The Summit was highly productive and we discussed various biomarkers such as total kidney volume (TKV), which is unique to ADPKD. Dr. Ron Perrone at Tufts, who has had a long relationship with the Foundation, was pivotal in the formal acceptance by the FDA of TKV as prognostic biomarker. My hope is that TKV will become a widely accepted surrogate endpoint as well. Such a surrogate endpoint would certainly facilitate greater interest by Pharma in developing novel therapies for ADPKD. This is already happening—more companies than ever are working in the PKD “space.” Several major clinical trials are underway.

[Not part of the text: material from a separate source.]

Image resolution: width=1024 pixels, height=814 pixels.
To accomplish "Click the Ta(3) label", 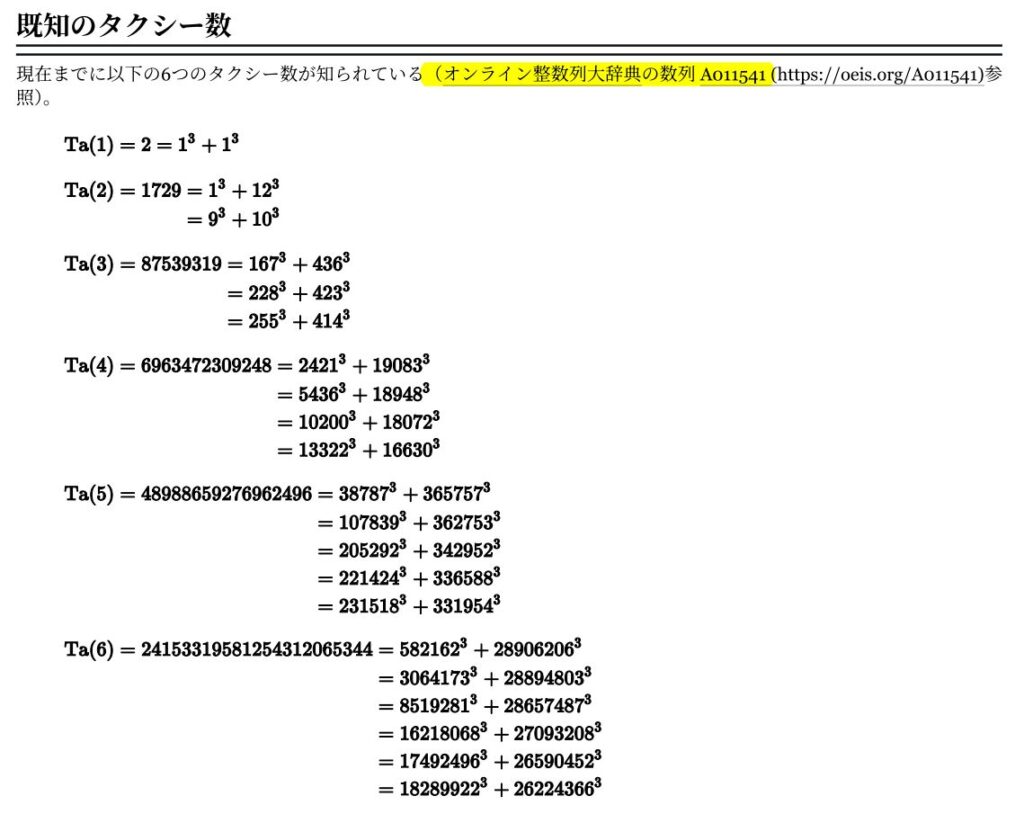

Finally, I am pleased to share with you the publication that resulted from the ADPKD Summit that was just published in the American Journal of Kidney Diseases: “Addressing the Need for Clinical Trial End Points in Autosomal Dominant Polycystic Kidney Disease: A Report From the Polycystic Kidney Diseases Outcomes Consortium (PKDOC)”. I am pleased to be a co-author along with the FDA, C-Path, and Dr. Perrone. The article has been published electronically and will appear in print soon. I am proud of the Foundation’s role in making this happen and I hope to see many more novel drugs entering clinical trials as a result of the progress we’ve made.
David Baron, Ph.D., Chief Scientific Officer
David Baron’s background in the biomedical sciences and drug development will keep us moving forward with progress in research. Dr. Baron is particularly interested in the Foundation’s work as he has PKD, along with several family members. He received a kidney transplant in 2009. Also, his main research focus has been salt and water transport and the translation of basic science into novel therapeutics for the treatment of PKD and other diseases. He has also regularly interacted with the FDA and EMA (European Medicines Agency) during the development and approval of numerous new drugs.